What is the Canadian Shield?
Answer
The vast region of ancient Precambrian rock covering about half of Canada's land area, curving from Labrador through northern Quebec and Ontario into the Northwest Territories and Nunavut.
Explanation
The Canadian Shield is a vast region of ancient Precambrian rock covering about 8 million square kilometres, roughly half of Canada's 9.985 million square kilometre land area. The Shield curves in a horseshoe shape from Labrador through northern Quebec, Ontario, Manitoba, Saskatchewan, the Northwest Territories, and Nunavut, around Hudson Bay and James Bay. It is one of the largest and geologically oldest terrains on Earth, with exposed bedrock up to 4.28 billion years old (the Acasta Gneiss in the Northwest Territories).

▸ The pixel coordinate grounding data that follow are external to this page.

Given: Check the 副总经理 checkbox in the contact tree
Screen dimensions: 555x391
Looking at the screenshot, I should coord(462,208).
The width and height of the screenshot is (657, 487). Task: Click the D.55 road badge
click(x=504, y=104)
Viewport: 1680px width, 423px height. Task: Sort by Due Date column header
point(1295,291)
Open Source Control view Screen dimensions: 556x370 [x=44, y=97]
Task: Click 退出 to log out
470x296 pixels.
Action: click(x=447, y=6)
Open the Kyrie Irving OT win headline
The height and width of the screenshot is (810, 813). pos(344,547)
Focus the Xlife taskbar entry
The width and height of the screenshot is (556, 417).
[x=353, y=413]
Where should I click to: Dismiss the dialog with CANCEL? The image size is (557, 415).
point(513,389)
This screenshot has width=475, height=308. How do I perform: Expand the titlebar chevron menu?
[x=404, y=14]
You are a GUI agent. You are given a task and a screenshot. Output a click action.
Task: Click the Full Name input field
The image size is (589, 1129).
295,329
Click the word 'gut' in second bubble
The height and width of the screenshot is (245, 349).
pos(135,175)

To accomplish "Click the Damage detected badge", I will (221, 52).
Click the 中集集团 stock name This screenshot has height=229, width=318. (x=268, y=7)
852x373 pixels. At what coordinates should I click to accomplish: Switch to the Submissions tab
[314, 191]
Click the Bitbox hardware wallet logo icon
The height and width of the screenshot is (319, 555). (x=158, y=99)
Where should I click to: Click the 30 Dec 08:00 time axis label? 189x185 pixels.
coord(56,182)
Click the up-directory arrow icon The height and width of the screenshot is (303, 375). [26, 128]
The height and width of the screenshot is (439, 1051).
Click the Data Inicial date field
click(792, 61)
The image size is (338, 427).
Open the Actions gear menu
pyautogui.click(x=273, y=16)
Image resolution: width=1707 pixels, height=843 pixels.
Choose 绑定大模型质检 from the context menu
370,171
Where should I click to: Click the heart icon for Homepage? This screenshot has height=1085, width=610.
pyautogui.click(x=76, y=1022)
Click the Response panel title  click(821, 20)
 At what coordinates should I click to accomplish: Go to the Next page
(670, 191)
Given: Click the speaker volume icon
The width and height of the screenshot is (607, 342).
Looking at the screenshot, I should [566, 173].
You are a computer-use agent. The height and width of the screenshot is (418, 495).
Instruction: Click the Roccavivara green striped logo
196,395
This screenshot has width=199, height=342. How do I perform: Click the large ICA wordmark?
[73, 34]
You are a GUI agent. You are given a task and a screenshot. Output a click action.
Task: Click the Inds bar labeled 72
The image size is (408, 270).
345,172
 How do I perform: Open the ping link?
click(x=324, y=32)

The Shield is a craton, a stable continental core that was already ancient when most of the present continents formed. It consists of Precambrian igneous and metamorphic rock that has been worn down by erosion over hundreds of millions of years to a low rolling plateau, with elevations generally below 600 metres. Pleistocene glaciations (the most recent ending about 12,000 years ago) scoured the surface, leaving exposed rock, countless lakes (Canadian Shield lakes account for about 60 per cent of the world's freshwater lakes by count), muskeg, and characteristic glacial landforms including drumlins, eskers, and moraines.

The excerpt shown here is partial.